Indian Yellow is a transparent yellow pigment, used in oil paint and watercolours. Nowadays it’s a pretty boring pigment: a mixture of nickel azo, hansa yellow and the tongue-twister ‘quinacridone burt orange’, but it’s been at the centre of a historical claim of animal cruelty: disputed as early as 1830 (the pigment was introduced to India in the 15th century, and from there to Europe in the 18th), the myth still lingers today and is reprinted in (among other works) the Royal Academy of Arts books on traditional fine arts. It is agreed upon by almost every person who’ve done some kind of independent research that the origin of the pigment is another and that the animals were never hurt. But what is the myth then?
The myth is that the Indian Yellow pigment is produced from the urine of cows fed only mango leaves and only scarsely watered, kept extremely underfed and malnourished, and the urine then dried for the pigment.
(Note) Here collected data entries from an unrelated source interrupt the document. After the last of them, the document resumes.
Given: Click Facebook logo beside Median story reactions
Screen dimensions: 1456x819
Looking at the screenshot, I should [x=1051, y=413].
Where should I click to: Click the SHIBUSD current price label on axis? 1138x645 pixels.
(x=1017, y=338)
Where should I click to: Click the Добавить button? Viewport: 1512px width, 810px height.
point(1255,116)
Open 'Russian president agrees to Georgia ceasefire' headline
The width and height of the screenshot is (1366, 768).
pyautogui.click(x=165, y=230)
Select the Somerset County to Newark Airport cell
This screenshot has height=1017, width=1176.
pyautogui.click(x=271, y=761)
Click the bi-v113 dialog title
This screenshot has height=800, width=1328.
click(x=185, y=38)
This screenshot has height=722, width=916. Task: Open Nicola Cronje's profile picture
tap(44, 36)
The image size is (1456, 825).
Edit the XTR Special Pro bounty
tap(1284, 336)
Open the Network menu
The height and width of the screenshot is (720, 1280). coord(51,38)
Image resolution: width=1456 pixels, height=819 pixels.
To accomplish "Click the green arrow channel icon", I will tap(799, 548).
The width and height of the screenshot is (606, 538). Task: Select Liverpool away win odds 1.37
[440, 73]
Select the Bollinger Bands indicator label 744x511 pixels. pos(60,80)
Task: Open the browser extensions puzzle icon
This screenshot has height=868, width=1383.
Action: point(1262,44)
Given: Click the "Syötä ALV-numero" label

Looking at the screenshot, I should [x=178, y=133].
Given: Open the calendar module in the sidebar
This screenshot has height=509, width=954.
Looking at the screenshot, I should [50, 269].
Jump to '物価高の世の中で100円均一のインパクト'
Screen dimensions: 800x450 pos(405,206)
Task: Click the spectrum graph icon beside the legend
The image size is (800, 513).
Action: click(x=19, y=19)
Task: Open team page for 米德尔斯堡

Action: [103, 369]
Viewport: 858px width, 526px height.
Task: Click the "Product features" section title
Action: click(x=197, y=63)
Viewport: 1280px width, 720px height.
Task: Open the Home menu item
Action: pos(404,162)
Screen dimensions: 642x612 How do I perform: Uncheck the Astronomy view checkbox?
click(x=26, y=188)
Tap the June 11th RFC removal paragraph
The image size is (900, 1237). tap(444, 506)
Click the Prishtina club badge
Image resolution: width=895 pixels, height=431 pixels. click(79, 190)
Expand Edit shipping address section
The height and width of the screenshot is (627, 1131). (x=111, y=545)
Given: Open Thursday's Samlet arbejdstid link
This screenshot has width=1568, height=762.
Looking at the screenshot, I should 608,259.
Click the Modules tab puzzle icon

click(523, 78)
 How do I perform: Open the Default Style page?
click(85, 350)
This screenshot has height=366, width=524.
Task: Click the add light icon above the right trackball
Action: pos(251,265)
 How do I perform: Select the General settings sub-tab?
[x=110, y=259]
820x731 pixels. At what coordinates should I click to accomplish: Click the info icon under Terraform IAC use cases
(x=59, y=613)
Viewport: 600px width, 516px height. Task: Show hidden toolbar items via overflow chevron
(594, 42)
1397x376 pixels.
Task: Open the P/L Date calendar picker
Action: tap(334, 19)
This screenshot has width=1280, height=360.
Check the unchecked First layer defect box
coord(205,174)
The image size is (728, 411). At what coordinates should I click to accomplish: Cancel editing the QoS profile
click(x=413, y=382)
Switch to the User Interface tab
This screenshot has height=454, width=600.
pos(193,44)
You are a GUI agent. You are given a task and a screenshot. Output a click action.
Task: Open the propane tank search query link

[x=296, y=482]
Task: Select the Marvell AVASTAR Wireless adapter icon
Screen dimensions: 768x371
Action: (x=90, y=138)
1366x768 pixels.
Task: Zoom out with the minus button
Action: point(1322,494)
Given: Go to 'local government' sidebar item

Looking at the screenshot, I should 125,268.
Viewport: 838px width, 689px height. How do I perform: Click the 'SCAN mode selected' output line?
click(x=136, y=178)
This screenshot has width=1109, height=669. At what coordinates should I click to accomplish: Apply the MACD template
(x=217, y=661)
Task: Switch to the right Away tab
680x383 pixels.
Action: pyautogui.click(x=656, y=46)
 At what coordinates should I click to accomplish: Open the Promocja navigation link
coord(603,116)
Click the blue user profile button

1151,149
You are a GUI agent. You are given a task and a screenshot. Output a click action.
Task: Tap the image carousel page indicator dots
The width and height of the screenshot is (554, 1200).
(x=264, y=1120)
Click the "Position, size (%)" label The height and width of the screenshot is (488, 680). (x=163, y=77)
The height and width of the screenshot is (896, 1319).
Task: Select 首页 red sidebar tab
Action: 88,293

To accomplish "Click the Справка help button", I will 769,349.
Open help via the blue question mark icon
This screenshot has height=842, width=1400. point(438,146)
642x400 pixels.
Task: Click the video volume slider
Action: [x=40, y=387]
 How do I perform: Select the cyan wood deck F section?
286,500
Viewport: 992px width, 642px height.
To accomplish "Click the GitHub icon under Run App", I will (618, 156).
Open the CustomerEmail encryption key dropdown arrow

In 1844, chemist John Stenhouse concluded that the pigment was indeed “the juice of some tree or plant, which, after it has been expressed, has been saturated with magnesia and boiled down to its present consistence.“
The interesting thing here is therefore not the myth itself, but that it has survived merely because it involves tormenting of cows by people seen as less civilised by the British, Dutch and German painters who used the pigment, ant then kept alive by authors throughout the centuries, and taught as fact despite the obvious Urban Legend quality of the myth.